Health officials on alert for West Nile virus amid Labor Day activities

Florida Department of Health: Heightened concern more could become ill

DUVAL COUNTY, Fla. – The Florida Department of Health has issued a mosquito-borne illness alert for Duval County after confirmed cases of West Nile Virus were reported.

Health officials are concerned more people might become ill, especially with people out and about for a Labor Day weekend that is expected to include some rain.

Mosquito control wants people to remember to "Drain and Cover."

“Things as small as a bottle cap can breed hundreds, if not thousands, of mosquitoes, so it’s important that you’re doing regular checks around your neighborhood and your yard and keeping that standing water drained,” said Erin Hess, interim administrator at the DOH in Duval County.

You'll also want to cover your skin with clothing or repellent.

“If you think, ‘Oh maybe I’ve been bitten by a mosquito,’ that’s going to be your first indication is check for bites,” Hess said. “Do you see any presence of mosquito bites? And then you want to follow up with your doctor.”

While most people infected with the virus do not experience any symptoms, in rare cases, those infected may come down with a serious illness affecting the central nervous symptom. Symptoms include high fever, vision loss, paralysis, tremors and coma. Currently, there is no vaccine.

Drain standing water to stop mosquitos from multiplying.

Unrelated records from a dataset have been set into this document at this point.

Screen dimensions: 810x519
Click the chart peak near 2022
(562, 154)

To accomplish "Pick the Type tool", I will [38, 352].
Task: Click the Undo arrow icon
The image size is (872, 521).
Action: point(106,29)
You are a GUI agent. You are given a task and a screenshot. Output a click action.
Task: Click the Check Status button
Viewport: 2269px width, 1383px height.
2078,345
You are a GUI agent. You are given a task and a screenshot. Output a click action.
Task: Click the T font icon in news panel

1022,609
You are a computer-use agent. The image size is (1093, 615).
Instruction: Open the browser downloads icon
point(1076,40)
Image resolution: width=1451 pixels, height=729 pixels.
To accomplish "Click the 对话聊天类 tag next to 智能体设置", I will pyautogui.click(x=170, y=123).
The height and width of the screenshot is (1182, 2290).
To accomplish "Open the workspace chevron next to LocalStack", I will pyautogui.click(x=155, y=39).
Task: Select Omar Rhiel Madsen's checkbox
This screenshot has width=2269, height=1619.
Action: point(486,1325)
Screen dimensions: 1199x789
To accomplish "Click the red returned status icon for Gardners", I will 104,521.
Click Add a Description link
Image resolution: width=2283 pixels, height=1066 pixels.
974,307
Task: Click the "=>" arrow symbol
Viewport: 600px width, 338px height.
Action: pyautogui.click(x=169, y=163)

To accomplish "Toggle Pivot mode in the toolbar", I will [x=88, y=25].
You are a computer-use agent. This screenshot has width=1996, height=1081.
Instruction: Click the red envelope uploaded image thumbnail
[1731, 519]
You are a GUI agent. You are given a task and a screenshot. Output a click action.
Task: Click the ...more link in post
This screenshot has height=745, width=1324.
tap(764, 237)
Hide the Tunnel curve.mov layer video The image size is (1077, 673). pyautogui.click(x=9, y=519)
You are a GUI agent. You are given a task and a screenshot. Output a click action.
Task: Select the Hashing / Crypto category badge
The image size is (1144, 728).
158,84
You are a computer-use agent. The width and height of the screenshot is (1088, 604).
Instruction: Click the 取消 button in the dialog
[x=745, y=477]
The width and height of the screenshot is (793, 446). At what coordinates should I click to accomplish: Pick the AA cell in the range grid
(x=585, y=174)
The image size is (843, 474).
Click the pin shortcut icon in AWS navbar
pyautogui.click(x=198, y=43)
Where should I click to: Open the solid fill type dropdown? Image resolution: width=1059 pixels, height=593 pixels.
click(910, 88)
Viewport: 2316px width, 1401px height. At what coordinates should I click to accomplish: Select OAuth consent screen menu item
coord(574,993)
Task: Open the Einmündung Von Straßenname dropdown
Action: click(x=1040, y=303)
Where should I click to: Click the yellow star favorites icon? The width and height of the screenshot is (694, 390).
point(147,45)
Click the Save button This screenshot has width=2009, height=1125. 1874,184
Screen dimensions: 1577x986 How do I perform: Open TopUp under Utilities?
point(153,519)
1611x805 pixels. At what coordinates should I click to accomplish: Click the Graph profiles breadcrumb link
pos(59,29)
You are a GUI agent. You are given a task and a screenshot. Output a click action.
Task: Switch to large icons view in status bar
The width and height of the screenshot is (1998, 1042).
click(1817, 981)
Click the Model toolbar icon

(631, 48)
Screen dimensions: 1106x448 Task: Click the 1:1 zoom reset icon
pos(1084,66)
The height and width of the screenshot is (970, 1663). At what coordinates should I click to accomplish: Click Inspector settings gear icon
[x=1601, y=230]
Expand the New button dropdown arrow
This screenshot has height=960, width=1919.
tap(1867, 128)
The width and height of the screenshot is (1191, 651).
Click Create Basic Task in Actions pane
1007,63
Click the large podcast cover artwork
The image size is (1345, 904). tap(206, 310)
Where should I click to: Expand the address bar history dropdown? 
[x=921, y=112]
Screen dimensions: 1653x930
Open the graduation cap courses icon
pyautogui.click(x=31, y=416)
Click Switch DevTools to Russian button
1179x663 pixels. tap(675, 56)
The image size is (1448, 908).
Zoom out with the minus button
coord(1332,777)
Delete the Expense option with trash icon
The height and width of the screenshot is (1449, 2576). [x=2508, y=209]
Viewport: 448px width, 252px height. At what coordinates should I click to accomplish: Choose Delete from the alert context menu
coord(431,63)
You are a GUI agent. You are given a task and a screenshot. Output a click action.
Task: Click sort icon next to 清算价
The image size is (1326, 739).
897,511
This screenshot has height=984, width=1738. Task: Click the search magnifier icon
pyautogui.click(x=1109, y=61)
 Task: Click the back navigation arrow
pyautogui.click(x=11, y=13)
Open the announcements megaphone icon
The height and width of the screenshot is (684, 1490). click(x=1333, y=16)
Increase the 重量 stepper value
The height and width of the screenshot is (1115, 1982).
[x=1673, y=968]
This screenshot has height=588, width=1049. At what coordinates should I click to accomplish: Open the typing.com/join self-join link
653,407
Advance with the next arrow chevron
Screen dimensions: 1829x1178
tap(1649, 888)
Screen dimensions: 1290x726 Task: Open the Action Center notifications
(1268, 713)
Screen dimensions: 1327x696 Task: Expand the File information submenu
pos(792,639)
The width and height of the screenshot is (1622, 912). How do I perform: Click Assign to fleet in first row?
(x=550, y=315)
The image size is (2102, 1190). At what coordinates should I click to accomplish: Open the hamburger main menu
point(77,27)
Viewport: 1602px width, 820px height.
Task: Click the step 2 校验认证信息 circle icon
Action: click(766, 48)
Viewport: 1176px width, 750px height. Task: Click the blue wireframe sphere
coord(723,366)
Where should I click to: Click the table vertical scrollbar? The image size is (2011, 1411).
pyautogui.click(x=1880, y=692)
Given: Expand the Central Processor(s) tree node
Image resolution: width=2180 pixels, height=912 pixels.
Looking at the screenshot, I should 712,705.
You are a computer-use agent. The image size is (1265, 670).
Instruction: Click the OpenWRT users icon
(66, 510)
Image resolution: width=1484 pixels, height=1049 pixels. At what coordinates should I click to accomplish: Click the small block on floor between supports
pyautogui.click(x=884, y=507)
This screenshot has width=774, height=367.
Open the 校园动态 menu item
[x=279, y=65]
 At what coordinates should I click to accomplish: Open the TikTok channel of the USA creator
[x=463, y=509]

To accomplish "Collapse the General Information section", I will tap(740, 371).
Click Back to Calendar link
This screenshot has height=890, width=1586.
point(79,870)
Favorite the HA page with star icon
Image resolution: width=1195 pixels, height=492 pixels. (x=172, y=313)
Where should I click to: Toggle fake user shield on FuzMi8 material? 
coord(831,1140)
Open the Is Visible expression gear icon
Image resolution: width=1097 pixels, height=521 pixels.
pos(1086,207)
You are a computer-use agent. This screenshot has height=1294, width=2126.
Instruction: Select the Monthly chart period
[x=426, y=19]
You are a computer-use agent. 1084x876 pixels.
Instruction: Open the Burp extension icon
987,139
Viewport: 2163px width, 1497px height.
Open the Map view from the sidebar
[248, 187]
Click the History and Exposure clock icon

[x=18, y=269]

  • Drain water from garbage cans, house gutters, buckets, pool covers, coolers, toys, flower pots or any other containers where water from sprinklers or rainwater has collected.
  • Discard old tires, drums, bottles, cans, pots and pans, broken appliances and other items that aren't being used.
  • Empty and clean birdbaths and pets' water bowls at least once or twice a week.
  • Protect boats and vehicles from rain with tarps that don’t accumulate water.
  • Maintain swimming pools in good condition and appropriately chlorinate. Empty plastic swimming pools when not in use.

Cover skin with clothing or repellent.

  • Clothing: Wear shoes, socks, long pants and long sleeves. This type of protection may be necessary for people who must work in areas where mosquitos are present.
  • Repellent: Apply mosquito repellent to bare skin and clothing.
  • Always use repellents according to the label. Repellents with DEET, picaridin, oil of lemon eucalyptus, para-menthane-diol and IR3535 are effective.
  • Use mosquito netting to protect children younger than 2 months old.
  • Cover doors and windows with screens and repair broken screening on windows, doors, porches and patios.

Officials added tips on using repellent.

  • Always read label directions carefully for the approved usage before you apply a repellent. Some repellents are not suitable for children. According to the Centers for Disease Control, mosquito repellents containing oil of lemon eucalyptus should not be used on children under the age of 3 years. DEET is not recommended on children younger than two months old.
  • Products with concentrations of up to 30 percent DEET are generally recommended. Other U.S. Environmental Protection Agency-approved repellents contain picaridin, oil of lemon eucalyptus, para-menthane-diol or IR3535. These products are generally available at local pharmacies. Look for active ingredients to be listed on the product label.
  • Apply insect repellent to exposed skin, or onto clothing, but not under clothing.
  • Avoid applying repellents to the hands of children. Adults should apply repellent first to their own hands and then transfer it to the child’s skin and clothing.
  • If additional protection is necessary, apply a permethrin repellent directly to your clothing. Again, always follow the manufacturer’s directions.